HUGHES: … [T]here is another matter which I need to alert your Honour to now which may have bearing on timetabling, or may not. The Crown has been in correspondence with the New South Wales Crime Commission. We have, with the approval of the Crime Commissioner, sent some correspondence just yesterday to the accused's representatives, and I necessarily speak somewhat elliptically, but it may well be that the Crown makes application under s 45 of the Crime Commission Act if that is a matter that we cannot resolve with the Crime Commission, s 45 being a section which your Honour may well be very familiar with. If we can avoid the need for your Honour having to litigate that then we will and I have told Mr McMahon of that to the extent that I am lawfully entitled.

HIS HONOUR: Yes. If that had to be litigated that would need to be done I suppose during May, is that right? This month I mean?

HUGHES: Ideally, your Honour, yes. Just as to that, the Crime Commission has indicated that the intermediary step that the Crown has asked the Crime Commission to consider, which I can't, unfortunately, disclose at this stage, but something of a mid point, the Crime Commission have indicated that they would have an answer to us they believe by the end of next week, so I don't know where that would leave us, but certainly, given the listing date for the trial, the sooner that matter can be determined the better.

HIS HONOUR: I am going to be on leave throughout May for the next four weeks. I think in the circumstances if there was a need to have that matter brought on you would need to make contact with the associate to the List Judge, Justice Fullerton, and she may be able to deal with it or allocate another judge to deal with that aspect of the matter at least.

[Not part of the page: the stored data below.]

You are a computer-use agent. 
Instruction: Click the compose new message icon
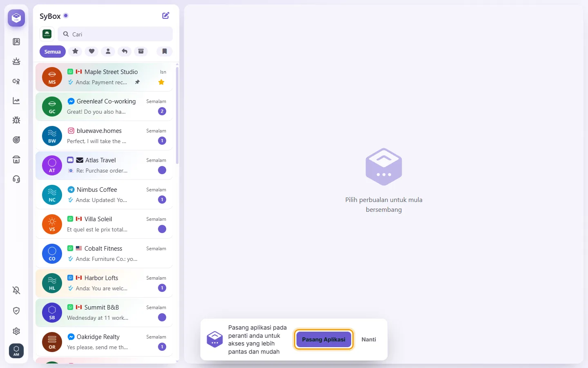[x=166, y=16]
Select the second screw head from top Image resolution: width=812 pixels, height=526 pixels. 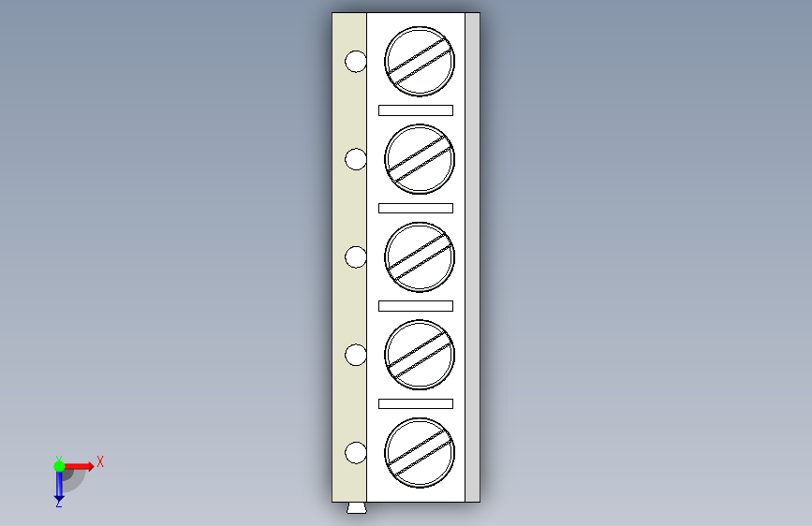(420, 159)
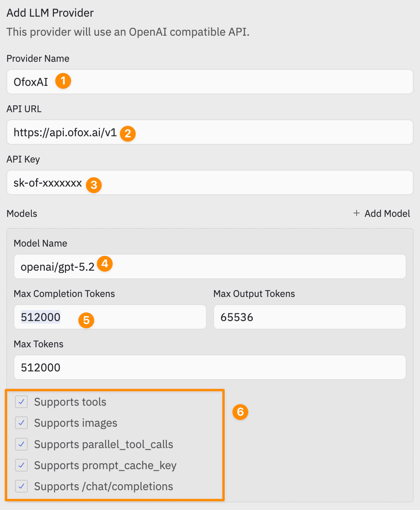Click the Max Output Tokens field
Viewport: 420px width, 510px height.
[x=309, y=317]
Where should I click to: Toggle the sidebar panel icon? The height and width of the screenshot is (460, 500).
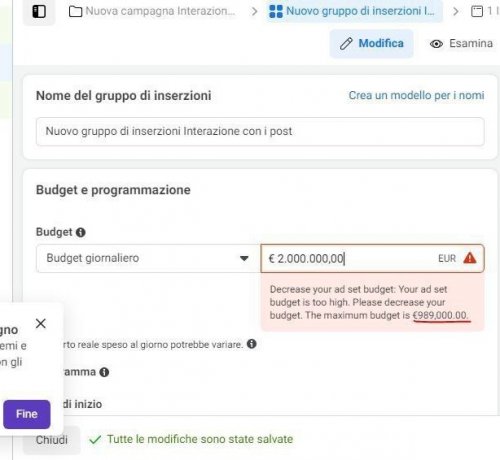click(39, 11)
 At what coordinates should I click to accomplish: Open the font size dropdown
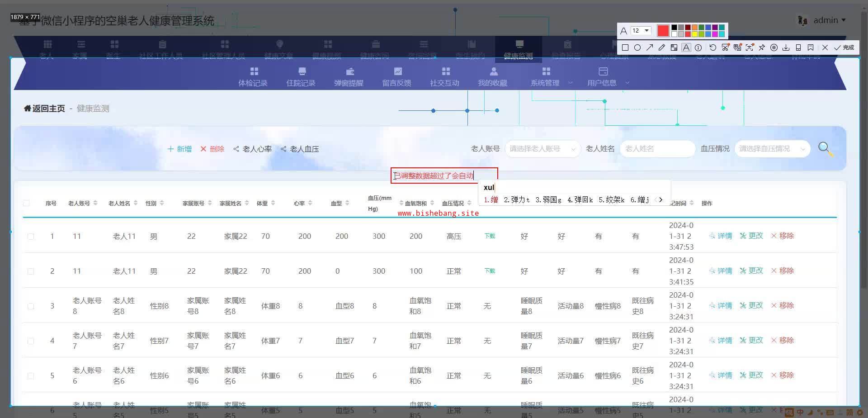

  1. Towards of the end of the directions hearing I said that I would adjourn the directions hearing to 1 June 2020:

… and I will leave the issue of the Crime Commission to counsel to work out if it arises. ... I will let Justice Fullerton know that an approach might be made to her in relation to that and the Crime Commission during May and you are free to approach her Associate about it if it arises.

  1. The matter was listed before Fullerton J on 19 May 2020,

for the purpose of enquiring of counsel as to whether a proposed application for a stay is to be pursued.

Her Honour made directions in that regard. Nothing was raised in relation to the Crime Commission.

  1. Nevertheless, the Crown filed a notice of motion on 26 May 2020 seeking a certificate under s 45(4) of the Crime Commission Act 2012 (NSW) in respect of evidence given before the Crime Commission on 30 days from 16 February 2015 to 13 April 2018. The notice of motion also sought orders under s 45(5) in the event that a certificate was given.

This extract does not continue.